Так вот, именно на эту, не только современную, а извечную ложь о мiре и человеке отвечает, ее разрушает каждый раз благодарение, приносимое Церковью. Каждый раз оно есть явление человека — себе, явление в свете Божьего Лица его сущности, его места и призвания в мире, и потому — акт, обновляющий и воссоздающий человека. В благодарении узнаем и исповедуем мы прежде всего Божественный источник и Божественное призвание самой жизни. Бог, утверждает молитва благодарения, из небытия в бытие привел нас, и это значит — сделал нас причастниками Бытия, то есть не только того, что от Него, но и пронизано Его присутствием, светом, мудростью, любовью; тем, что, вслед за св.
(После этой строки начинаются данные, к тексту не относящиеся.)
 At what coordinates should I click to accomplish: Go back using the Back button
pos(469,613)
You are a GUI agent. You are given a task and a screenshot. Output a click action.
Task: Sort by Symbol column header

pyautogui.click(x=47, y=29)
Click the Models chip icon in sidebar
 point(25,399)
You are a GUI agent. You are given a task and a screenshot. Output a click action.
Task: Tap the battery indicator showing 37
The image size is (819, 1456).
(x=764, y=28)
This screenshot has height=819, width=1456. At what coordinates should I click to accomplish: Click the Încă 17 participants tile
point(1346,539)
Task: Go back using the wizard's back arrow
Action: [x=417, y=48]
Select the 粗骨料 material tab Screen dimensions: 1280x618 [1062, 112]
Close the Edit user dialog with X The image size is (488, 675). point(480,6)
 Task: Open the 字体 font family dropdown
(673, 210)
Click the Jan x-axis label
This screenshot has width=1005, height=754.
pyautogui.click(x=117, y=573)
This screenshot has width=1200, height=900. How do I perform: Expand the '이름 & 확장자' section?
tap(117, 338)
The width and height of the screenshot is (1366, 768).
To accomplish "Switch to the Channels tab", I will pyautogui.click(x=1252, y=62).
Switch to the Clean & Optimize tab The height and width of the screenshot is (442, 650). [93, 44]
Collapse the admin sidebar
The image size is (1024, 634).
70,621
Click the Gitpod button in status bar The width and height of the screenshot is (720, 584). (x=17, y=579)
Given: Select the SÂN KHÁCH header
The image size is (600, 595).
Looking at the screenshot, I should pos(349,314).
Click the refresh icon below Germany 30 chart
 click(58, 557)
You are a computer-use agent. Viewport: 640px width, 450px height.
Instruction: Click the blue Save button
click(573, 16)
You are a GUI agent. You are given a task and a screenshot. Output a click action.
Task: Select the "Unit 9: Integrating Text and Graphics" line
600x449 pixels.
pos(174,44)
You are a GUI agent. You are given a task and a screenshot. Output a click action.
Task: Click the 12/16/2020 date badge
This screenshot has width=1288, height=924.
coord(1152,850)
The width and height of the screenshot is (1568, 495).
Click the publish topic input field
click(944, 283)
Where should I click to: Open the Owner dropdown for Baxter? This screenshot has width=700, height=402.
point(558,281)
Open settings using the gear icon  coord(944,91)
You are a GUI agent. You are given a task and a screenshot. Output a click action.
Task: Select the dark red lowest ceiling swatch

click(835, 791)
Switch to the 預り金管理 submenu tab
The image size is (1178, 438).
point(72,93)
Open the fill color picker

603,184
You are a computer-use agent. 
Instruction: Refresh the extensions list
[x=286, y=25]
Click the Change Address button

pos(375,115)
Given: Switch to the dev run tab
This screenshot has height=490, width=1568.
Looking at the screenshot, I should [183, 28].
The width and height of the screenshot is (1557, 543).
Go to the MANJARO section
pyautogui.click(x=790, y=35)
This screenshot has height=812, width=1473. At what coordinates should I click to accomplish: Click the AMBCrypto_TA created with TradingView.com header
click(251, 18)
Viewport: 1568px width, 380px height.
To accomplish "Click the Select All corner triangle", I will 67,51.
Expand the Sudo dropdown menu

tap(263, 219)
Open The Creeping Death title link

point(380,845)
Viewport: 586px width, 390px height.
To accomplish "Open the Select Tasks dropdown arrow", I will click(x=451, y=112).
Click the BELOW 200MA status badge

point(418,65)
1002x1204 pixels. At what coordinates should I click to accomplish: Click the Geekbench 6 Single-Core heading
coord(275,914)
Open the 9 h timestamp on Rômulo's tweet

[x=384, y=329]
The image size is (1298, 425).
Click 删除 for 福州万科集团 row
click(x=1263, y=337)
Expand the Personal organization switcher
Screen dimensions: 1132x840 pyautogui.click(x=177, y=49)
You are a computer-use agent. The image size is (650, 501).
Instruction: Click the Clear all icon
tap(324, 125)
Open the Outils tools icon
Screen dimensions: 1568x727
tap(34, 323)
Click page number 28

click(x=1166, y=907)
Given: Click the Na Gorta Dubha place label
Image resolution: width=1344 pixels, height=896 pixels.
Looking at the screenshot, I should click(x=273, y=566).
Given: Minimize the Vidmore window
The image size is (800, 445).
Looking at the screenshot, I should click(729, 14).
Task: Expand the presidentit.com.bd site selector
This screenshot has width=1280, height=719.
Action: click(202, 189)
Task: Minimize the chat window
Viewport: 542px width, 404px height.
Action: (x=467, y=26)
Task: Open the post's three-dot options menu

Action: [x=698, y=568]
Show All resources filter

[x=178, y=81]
Григорием Паламой, православное богословие называет божественными энергиями и что делает мiр призванным и способным к преображению в «новое небо и новую землю», а царя твари — человека — к обожению, к «причастию Божеского естества».
VIII
И отпавших восставил… Только теперь, только с высоты знания Бога, человека и мiра, на которую вознесло нас благодарение, можем мы услышать, во всей их глубине и силе, два эти слова, это, на каждой Евхаристии даруемое нам, двуединое откровение тайны греха и спасения.
Почему «только теперь»? Да потому что тот присущий христианству антропологический максимализм, о котором мы только что говорили, то есть утверждение Божественной высоты человека, его сущности и его призвания, все время подменяется в сознании даже верующих и церковных людей с виду благочестивым, но по сути поистине еретическим антропологическим минимализмом. Еретическим потому, что в своем лжесмирении состоит он не в чем ином, как в глубоко нехристианской нормализации греха и зла. Действительно, в нашей привычной, бытовой и тепло-хладной «религиозности» разве не воспринимаем мы грех как нечто именно нормальное, самоочевидно выводимое из якобы присущих нашему естеству — слабости и несовершенства, а совершенство и святость, наоборот, как нечто «сверхъестественное»? И именно эту нормализацию греха, это низведение человека на уровень слабенькой, в слабости же своей — безответственной — твари, эту, говоря прямо, хулу на творение Божие и обличает Евхаристия каждым своим словом, каждым священнодействием. Обличает тем, что грех являет как отпадение человека не только от Бога, но и от самого себя, от своей подлинной природы, от «почести горнего звания», к которому призвал его Бог.